* [WORK REQUEST]: The data below is to be copied exactly, line by line.

Dataset entries
————————
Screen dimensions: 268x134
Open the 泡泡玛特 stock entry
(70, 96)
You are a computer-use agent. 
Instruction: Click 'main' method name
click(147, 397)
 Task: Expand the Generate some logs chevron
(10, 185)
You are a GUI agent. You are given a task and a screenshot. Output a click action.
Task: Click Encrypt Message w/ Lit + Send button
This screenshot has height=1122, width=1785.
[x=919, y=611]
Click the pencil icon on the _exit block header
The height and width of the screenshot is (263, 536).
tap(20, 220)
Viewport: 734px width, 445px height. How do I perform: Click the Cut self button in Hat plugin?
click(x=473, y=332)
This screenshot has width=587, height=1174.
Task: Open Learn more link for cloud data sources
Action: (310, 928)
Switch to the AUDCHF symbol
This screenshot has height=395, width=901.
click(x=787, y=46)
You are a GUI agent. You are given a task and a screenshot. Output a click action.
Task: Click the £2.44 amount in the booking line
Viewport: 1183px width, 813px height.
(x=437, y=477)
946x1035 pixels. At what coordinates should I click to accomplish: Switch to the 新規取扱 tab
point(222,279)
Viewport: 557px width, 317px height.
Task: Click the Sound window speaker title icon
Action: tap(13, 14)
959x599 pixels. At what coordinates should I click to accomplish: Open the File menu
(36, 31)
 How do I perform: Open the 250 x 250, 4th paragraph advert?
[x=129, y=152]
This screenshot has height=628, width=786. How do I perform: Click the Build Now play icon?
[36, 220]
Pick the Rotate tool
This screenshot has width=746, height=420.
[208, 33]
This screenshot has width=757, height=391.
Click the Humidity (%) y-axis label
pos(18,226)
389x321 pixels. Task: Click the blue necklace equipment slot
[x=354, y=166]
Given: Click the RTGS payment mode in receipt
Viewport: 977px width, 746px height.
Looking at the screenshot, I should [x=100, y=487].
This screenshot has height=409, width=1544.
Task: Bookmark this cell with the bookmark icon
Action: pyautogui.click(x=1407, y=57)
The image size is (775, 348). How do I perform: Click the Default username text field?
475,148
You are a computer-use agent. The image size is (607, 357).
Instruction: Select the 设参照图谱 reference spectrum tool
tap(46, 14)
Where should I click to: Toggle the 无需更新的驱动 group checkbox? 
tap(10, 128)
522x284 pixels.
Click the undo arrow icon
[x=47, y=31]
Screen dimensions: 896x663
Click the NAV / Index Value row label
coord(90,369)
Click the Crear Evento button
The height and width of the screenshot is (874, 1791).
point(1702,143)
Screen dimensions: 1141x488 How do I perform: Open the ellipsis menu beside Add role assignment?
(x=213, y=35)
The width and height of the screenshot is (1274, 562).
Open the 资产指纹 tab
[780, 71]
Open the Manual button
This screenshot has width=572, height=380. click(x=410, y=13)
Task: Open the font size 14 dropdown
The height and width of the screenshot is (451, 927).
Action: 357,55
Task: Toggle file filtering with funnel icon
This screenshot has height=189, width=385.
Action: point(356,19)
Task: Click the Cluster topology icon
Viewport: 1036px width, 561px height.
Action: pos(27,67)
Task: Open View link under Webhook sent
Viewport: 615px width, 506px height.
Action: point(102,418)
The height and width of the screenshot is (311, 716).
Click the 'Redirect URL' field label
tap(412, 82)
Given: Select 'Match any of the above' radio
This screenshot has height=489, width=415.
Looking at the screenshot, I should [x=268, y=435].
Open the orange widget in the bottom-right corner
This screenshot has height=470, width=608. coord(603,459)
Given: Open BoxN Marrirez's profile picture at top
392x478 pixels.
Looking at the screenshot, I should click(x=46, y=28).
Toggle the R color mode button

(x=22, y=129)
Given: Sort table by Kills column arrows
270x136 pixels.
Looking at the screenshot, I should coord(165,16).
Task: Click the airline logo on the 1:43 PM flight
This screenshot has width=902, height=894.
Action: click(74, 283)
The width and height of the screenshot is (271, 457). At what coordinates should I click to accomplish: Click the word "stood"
————————
* [PROBLEM SOLUTION]:
Screen dimensions: 268x134
Open the 泡泡玛特 stock entry
(70, 96)
You are a computer-use agent. 
Instruction: Click 'main' method name
click(147, 397)
 Task: Expand the Generate some logs chevron
(10, 185)
You are a GUI agent. You are given a task and a screenshot. Output a click action.
Task: Click Encrypt Message w/ Lit + Send button
This screenshot has height=1122, width=1785.
[x=919, y=611]
Click the pencil icon on the _exit block header
The height and width of the screenshot is (263, 536).
tap(20, 220)
Viewport: 734px width, 445px height. How do I perform: Click the Cut self button in Hat plugin?
click(x=473, y=332)
This screenshot has width=587, height=1174.
Task: Open Learn more link for cloud data sources
Action: (310, 928)
Switch to the AUDCHF symbol
This screenshot has height=395, width=901.
click(x=787, y=46)
You are a GUI agent. You are given a task and a screenshot. Output a click action.
Task: Click the £2.44 amount in the booking line
Viewport: 1183px width, 813px height.
(x=437, y=477)
946x1035 pixels. At what coordinates should I click to accomplish: Switch to the 新規取扱 tab
point(222,279)
Viewport: 557px width, 317px height.
Task: Click the Sound window speaker title icon
Action: tap(13, 14)
959x599 pixels. At what coordinates should I click to accomplish: Open the File menu
(36, 31)
 How do I perform: Open the 250 x 250, 4th paragraph advert?
[x=129, y=152]
This screenshot has height=628, width=786. How do I perform: Click the Build Now play icon?
[36, 220]
Pick the Rotate tool
This screenshot has width=746, height=420.
[208, 33]
This screenshot has width=757, height=391.
Click the Humidity (%) y-axis label
pos(18,226)
389x321 pixels. Task: Click the blue necklace equipment slot
[x=354, y=166]
Given: Click the RTGS payment mode in receipt
Viewport: 977px width, 746px height.
Looking at the screenshot, I should [x=100, y=487].
This screenshot has height=409, width=1544.
Task: Bookmark this cell with the bookmark icon
Action: pyautogui.click(x=1407, y=57)
The image size is (775, 348). How do I perform: Click the Default username text field?
475,148
You are a computer-use agent. The image size is (607, 357).
Instruction: Select the 设参照图谱 reference spectrum tool
tap(46, 14)
Where should I click to: Toggle the 无需更新的驱动 group checkbox? 
tap(10, 128)
522x284 pixels.
Click the undo arrow icon
[x=47, y=31]
Screen dimensions: 896x663
Click the NAV / Index Value row label
coord(90,369)
Click the Crear Evento button
The height and width of the screenshot is (874, 1791).
point(1702,143)
Screen dimensions: 1141x488 How do I perform: Open the ellipsis menu beside Add role assignment?
(x=213, y=35)
The width and height of the screenshot is (1274, 562).
Open the 资产指纹 tab
[780, 71]
Open the Manual button
This screenshot has width=572, height=380. click(x=410, y=13)
Task: Open the font size 14 dropdown
The height and width of the screenshot is (451, 927).
Action: 357,55
Task: Toggle file filtering with funnel icon
This screenshot has height=189, width=385.
Action: point(356,19)
Task: Click the Cluster topology icon
Viewport: 1036px width, 561px height.
Action: pos(27,67)
Task: Open View link under Webhook sent
Viewport: 615px width, 506px height.
Action: point(102,418)
The height and width of the screenshot is (311, 716).
Click the 'Redirect URL' field label
tap(412, 82)
Given: Select 'Match any of the above' radio
This screenshot has height=489, width=415.
Looking at the screenshot, I should [x=268, y=435].
Open the orange widget in the bottom-right corner
This screenshot has height=470, width=608. coord(603,459)
Given: Open BoxN Marrirez's profile picture at top
392x478 pixels.
Looking at the screenshot, I should click(x=46, y=28).
Toggle the R color mode button

(x=22, y=129)
Given: Sort table by Kills column arrows
270x136 pixels.
Looking at the screenshot, I should coord(165,16).
Task: Click the airline logo on the 1:43 PM flight
This screenshot has width=902, height=894.
Action: click(74, 283)
The width and height of the screenshot is (271, 457). At what coordinates should I click to accomplish: Click the word "stood"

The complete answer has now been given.